[Opening Excerpted data section]
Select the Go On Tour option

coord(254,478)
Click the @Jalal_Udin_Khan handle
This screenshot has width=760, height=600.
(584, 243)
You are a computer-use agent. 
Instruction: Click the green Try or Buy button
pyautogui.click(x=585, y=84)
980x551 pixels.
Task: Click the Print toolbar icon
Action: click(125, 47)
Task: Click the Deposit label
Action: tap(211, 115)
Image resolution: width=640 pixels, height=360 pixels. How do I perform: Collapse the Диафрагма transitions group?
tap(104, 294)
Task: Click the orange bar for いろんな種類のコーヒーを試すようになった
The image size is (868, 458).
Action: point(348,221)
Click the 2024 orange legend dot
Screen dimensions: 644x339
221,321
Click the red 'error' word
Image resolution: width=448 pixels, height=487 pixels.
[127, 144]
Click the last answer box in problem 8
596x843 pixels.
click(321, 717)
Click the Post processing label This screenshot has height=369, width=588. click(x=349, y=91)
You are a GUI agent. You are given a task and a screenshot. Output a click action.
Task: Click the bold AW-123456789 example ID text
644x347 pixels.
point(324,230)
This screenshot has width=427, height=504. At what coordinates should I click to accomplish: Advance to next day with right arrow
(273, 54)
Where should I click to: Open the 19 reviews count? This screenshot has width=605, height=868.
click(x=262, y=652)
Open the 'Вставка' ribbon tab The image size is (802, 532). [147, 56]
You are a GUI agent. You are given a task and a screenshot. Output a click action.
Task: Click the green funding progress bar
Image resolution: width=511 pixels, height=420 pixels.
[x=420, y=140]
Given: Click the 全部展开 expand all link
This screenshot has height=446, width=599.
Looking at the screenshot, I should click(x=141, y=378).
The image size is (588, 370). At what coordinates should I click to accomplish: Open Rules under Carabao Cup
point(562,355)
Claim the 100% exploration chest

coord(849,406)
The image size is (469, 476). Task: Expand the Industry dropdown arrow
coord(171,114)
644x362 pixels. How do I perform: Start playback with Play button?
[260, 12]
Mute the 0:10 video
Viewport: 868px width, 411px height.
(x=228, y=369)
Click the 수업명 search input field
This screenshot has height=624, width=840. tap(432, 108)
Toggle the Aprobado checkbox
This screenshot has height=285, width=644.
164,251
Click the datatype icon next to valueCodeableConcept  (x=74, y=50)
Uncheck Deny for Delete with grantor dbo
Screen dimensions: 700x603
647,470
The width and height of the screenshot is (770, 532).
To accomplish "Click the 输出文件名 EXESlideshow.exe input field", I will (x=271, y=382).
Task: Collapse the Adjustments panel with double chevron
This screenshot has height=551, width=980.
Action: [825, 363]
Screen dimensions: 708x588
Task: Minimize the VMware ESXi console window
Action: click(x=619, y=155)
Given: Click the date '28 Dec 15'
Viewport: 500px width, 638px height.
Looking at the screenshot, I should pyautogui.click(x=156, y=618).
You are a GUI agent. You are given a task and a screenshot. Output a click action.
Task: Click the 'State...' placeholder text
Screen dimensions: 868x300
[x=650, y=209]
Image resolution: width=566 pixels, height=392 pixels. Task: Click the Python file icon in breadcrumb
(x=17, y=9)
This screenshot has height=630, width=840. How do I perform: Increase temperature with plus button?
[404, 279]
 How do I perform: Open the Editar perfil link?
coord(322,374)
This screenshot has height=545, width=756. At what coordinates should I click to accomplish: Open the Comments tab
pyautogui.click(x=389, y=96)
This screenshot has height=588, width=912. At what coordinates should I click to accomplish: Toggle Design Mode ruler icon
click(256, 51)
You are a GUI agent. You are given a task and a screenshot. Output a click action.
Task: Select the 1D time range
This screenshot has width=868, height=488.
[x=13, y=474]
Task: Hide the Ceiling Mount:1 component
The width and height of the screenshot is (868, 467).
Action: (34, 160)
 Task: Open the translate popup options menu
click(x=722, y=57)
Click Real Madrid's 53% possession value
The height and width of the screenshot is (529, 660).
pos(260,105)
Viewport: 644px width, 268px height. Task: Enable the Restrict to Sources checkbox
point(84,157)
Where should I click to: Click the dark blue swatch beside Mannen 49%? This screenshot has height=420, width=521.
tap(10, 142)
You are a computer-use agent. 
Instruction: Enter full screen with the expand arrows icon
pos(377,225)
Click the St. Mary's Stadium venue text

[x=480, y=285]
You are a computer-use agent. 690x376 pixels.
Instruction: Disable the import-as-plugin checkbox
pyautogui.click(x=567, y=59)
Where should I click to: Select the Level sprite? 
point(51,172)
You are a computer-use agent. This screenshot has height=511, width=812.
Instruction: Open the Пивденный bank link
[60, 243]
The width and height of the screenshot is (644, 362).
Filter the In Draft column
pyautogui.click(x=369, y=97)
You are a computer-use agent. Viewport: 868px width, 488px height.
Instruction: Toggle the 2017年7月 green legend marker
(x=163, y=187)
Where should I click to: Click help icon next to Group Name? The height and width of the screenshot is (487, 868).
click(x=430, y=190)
[Closing Excerpted data section]
*What the task asks*: Word for word, restate each record in the listing.

*Answer box*:
Select the Go On Tour option

coord(254,478)
Click the @Jalal_Udin_Khan handle
This screenshot has width=760, height=600.
(584, 243)
You are a computer-use agent. 
Instruction: Click the green Try or Buy button
pyautogui.click(x=585, y=84)
980x551 pixels.
Task: Click the Print toolbar icon
Action: click(125, 47)
Task: Click the Deposit label
Action: tap(211, 115)
Image resolution: width=640 pixels, height=360 pixels. How do I perform: Collapse the Диафрагма transitions group?
tap(104, 294)
Task: Click the orange bar for いろんな種類のコーヒーを試すようになった
The image size is (868, 458).
Action: point(348,221)
Click the 2024 orange legend dot
Screen dimensions: 644x339
221,321
Click the red 'error' word
Image resolution: width=448 pixels, height=487 pixels.
[127, 144]
Click the last answer box in problem 8
596x843 pixels.
click(321, 717)
Click the Post processing label This screenshot has height=369, width=588. click(x=349, y=91)
You are a GUI agent. You are given a task and a screenshot. Output a click action.
Task: Click the bold AW-123456789 example ID text
644x347 pixels.
point(324,230)
This screenshot has width=427, height=504. At what coordinates should I click to accomplish: Advance to next day with right arrow
(273, 54)
Where should I click to: Open the 19 reviews count? This screenshot has width=605, height=868.
click(x=262, y=652)
Open the 'Вставка' ribbon tab The image size is (802, 532). [147, 56]
You are a GUI agent. You are given a task and a screenshot. Output a click action.
Task: Click the green funding progress bar
Image resolution: width=511 pixels, height=420 pixels.
[x=420, y=140]
Given: Click the 全部展开 expand all link
This screenshot has height=446, width=599.
Looking at the screenshot, I should click(x=141, y=378).
The image size is (588, 370). At what coordinates should I click to accomplish: Open Rules under Carabao Cup
point(562,355)
Claim the 100% exploration chest

coord(849,406)
The image size is (469, 476). Task: Expand the Industry dropdown arrow
coord(171,114)
644x362 pixels. How do I perform: Start playback with Play button?
[260, 12]
Mute the 0:10 video
Viewport: 868px width, 411px height.
(x=228, y=369)
Click the 수업명 search input field
This screenshot has height=624, width=840. tap(432, 108)
Toggle the Aprobado checkbox
This screenshot has height=285, width=644.
164,251
Click the datatype icon next to valueCodeableConcept  (x=74, y=50)
Uncheck Deny for Delete with grantor dbo
Screen dimensions: 700x603
647,470
The width and height of the screenshot is (770, 532).
To accomplish "Click the 输出文件名 EXESlideshow.exe input field", I will (x=271, y=382).
Task: Collapse the Adjustments panel with double chevron
This screenshot has height=551, width=980.
Action: [825, 363]
Screen dimensions: 708x588
Task: Minimize the VMware ESXi console window
Action: click(x=619, y=155)
Given: Click the date '28 Dec 15'
Viewport: 500px width, 638px height.
Looking at the screenshot, I should pyautogui.click(x=156, y=618).
You are a GUI agent. You are given a task and a screenshot. Output a click action.
Task: Click the 'State...' placeholder text
Screen dimensions: 868x300
[x=650, y=209]
Image resolution: width=566 pixels, height=392 pixels. Task: Click the Python file icon in breadcrumb
(x=17, y=9)
This screenshot has height=630, width=840. How do I perform: Increase temperature with plus button?
[404, 279]
 How do I perform: Open the Editar perfil link?
coord(322,374)
This screenshot has height=545, width=756. At what coordinates should I click to accomplish: Open the Comments tab
pyautogui.click(x=389, y=96)
This screenshot has height=588, width=912. At what coordinates should I click to accomplish: Toggle Design Mode ruler icon
click(256, 51)
You are a GUI agent. You are given a task and a screenshot. Output a click action.
Task: Select the 1D time range
This screenshot has width=868, height=488.
[x=13, y=474]
Task: Hide the Ceiling Mount:1 component
The width and height of the screenshot is (868, 467).
Action: (34, 160)
 Task: Open the translate popup options menu
click(x=722, y=57)
Click Real Madrid's 53% possession value
The height and width of the screenshot is (529, 660).
pos(260,105)
Viewport: 644px width, 268px height. Task: Enable the Restrict to Sources checkbox
point(84,157)
Where should I click to: Click the dark blue swatch beside Mannen 49%? This screenshot has height=420, width=521.
tap(10, 142)
You are a computer-use agent. 
Instruction: Enter full screen with the expand arrows icon
pos(377,225)
Click the St. Mary's Stadium venue text

[x=480, y=285]
You are a computer-use agent. 690x376 pixels.
Instruction: Disable the import-as-plugin checkbox
pyautogui.click(x=567, y=59)
Where should I click to: Select the Level sprite? 
point(51,172)
You are a computer-use agent. This screenshot has height=511, width=812.
Instruction: Open the Пивденный bank link
[60, 243]
The width and height of the screenshot is (644, 362).
Filter the In Draft column
pyautogui.click(x=369, y=97)
You are a computer-use agent. Viewport: 868px width, 488px height.
Instruction: Toggle the 2017年7月 green legend marker
(x=163, y=187)
Where should I click to: Click help icon next to Group Name? The height and width of the screenshot is (487, 868).
click(x=430, y=190)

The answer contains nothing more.